> _CONSIGNES_:
(a) Résumez en deux phrases le texte sur le film Le miroir aux alouettes.
(b) Répondez aux questions suivantes sur le texte consacré au film Le miroir aux alouettes.
(i) Que signifie littéralement le titre original Obchod na korze ?
(ii) Quelle place le beau-frère de Tono occupe-t-il ?
(iii) Grâce à quoi la boutique de Rozalie Lautmann existe-t-elle ?

> _EXTRAIT FOURNI_:
========

Le miroir aux alouettes, expression française qui décrit une chose ou une situation à première vue attrayante et s’avérant trompeuse, est une adaptation intelligente du titre original Obchod na korze (littéralement « la boutique sur la promenade ») et permet de guider le spectateur vers ce film bien plus profond qu’il ne peut le laisser voir au premier abord.

Énième film sur la Seconde Guerre mondiale en provenance d’un pays en ayant beaucoup produit (Le boxeur et la mort de Peter Solan, Les diamants de la nuit de Jan Nemec, ou encore Trains étroitements surveillés de Jiri Menzel) ou film profond sur la nature humaine, Le miroir aux alouettes conte l’histoire de Tono Brtko, jeune homme naïf et sans fortune propulsé à la tête d’un commerce appartenant au départ à une vieille veuve juive et à moitié sourde de son village.

Tono est un personnage ambigu, mû par un fort humanisme et une volonté de plaire à sa compagne et à son beau-frère qui occupe une place importante dans le gouvernement fasciste local. L’œuvre de Jan Kadar et Elmar Klos décortique au scalpel et avec brio la nature humaine mais surtout celle de son personnage principal.

Dans un sépia magnifique et une mise en scène millimétrée, le Miroir aux Alouettes dépeint la vie banale de Tono qui n’a rien d’un héros et fait face à de nombreux tiraillements internes. Le film prend souvent la forme d’une comédie, créant constamment des quiproquos entre un Tono cherchant la reconnaissance de sa femme, lui qui n’est finalement rien dans ce village, et Rozalie Lautmann, vieille dame sourde et autoritaire sur la gestion de sa boutique qui n’existe que grâce à la charité juive du village car Madame Lautmann n’a plus la capacité de l’entretenir et de permettre à sa boutique de subsister.

========

> _DONNÉES SOURCES_:
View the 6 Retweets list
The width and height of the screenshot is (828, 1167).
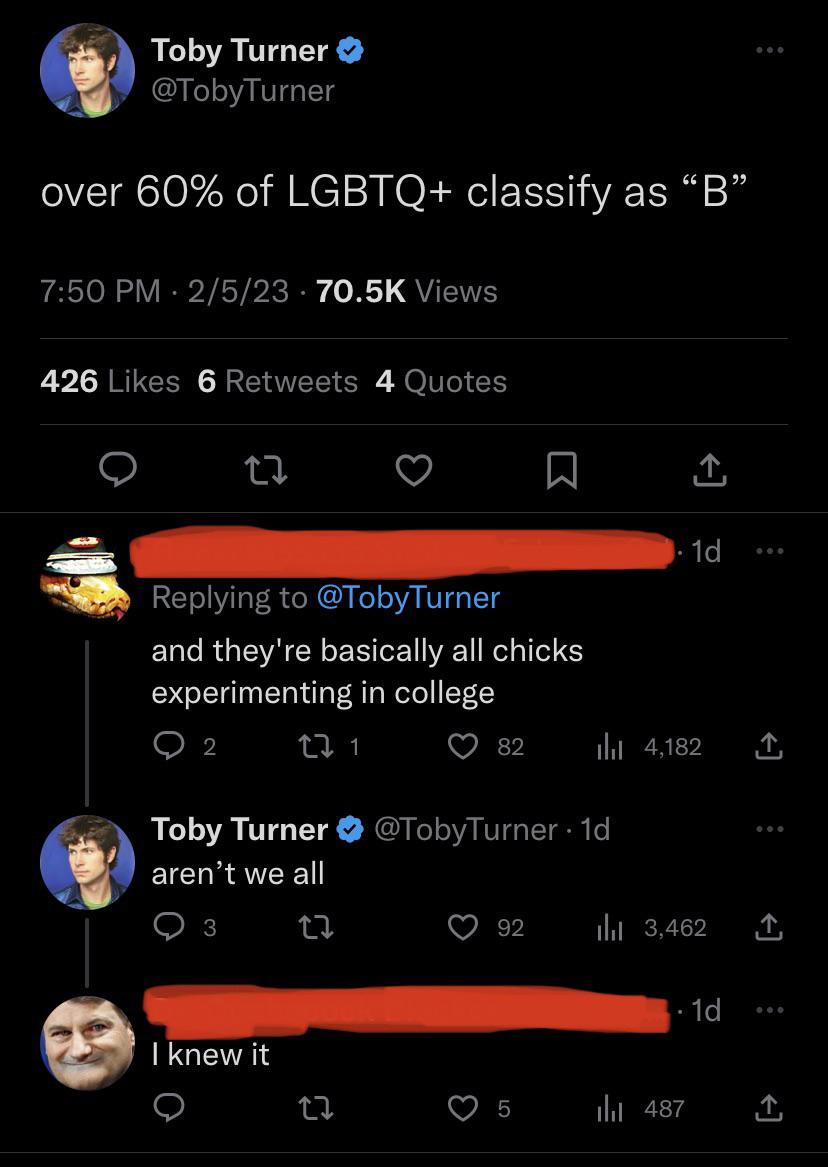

========

> _CORRIGÉS_:
(a) Le miroir aux alouettes, titre français adapté de l'original Obchod na korze, raconte l'histoire de Tono Brtko, jeune homme naïf et sans fortune propulsé à la tête d'un commerce appartenant à une vieille veuve juive à moitié sourde de son village. Œuvre de Jan Kadar et Elmar Klos tournée dans un sépia magnifique, le film prend souvent la forme d'une comédie et décortique la nature humaine, surtout celle de ce personnage ambigu.

(b)
(i) Il signifie « la boutique sur la promenade ».
(ii) Il occupe une place importante dans le gouvernement fasciste local.
(iii) Elle n'existe que grâce à la charité juive du village.